Source text |
====

A wonderful story set in a very specific area of San Francisco on one day in 1897. The narrative holds your interest, the characters frustrate and delight, and the prose is elegant. Who would think that basing one of the novel's themes on a municipal action to move city cemeteries to new locations would elicit such a beautiful and often heart wrenching tale? Stacey Pelletier did and does so with great finesse.

Yvonne K. (Magnolia, TX)

Stunning
There are so many great lines in this book that put you in the shoes and the emotions of the characters. What is even more stunning is how it accomplished over the course of one day.

This novel would make a great book club selection. It encompasses so many layers of loss.

Barbara B. (Holbrook, NY)

The Half Wives by Stacia Pelletier
Between tears, as there is much sadness and grief in the story, the writing is so beautiful and the time in our history is described so precisely one feels like you are there. Regardless of the theme of grief and loss, this is a beautiful novel which does have an ending that is uplifting. I highly recommend it and intend to read the author's previous novel.

Beverly S. (Chesterton, IN)

A Day in the Lives of the Half Wives
I was interested in reading this book because the story involved parents dealing with the loss of their child.
A couple suffers the loss of their two year old son. The father is a minister and the mother is a stay at home mom. The book covers the events as they unfold on a single day many years later, on the anniversary of their son's death. There are a few other characters introduced as the day progresses from 9 am until 3 pm.
Stacia Pelletier, the author, develops each character very carefully and their personalities spoke to me directly as i read their story. I liked her style of writing and I would be interested in reading other books by this gifted author.

Sonia F. (freehold, NJ)

====

Provided material |
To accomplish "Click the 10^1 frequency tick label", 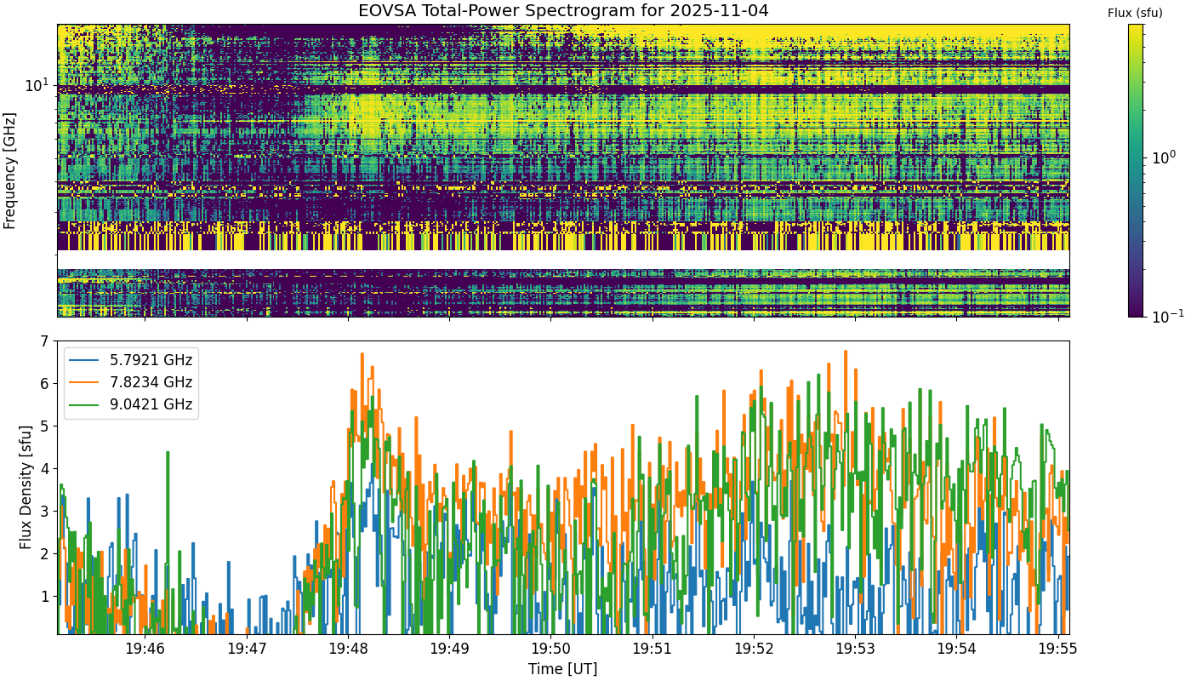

====

Exercise 1 | Copy word for word the stretch of the reviews of The Half Wives from "A couple suffers" through "this gifted author.".
Exercise 2 | In the reviews of The Half Wives, what span of hours does the single day in the book cover?

Correct answer 1 |
A couple suffers the loss of their two year old son. The father is a minister and the mother is a stay at home mom. The book covers the events as they unfold on a single day many years later, on the anniversary of their son's death. There are a few other characters introduced as the day progresses from 9 am until 3 pm.
Stacia Pelletier, the author, develops each character very carefully and their personalities spoke to me directly as i read their story. I liked her style of writing and I would be interested in reading other books by this gifted author.

Correct answer 2 | From 9 am until 3 pm.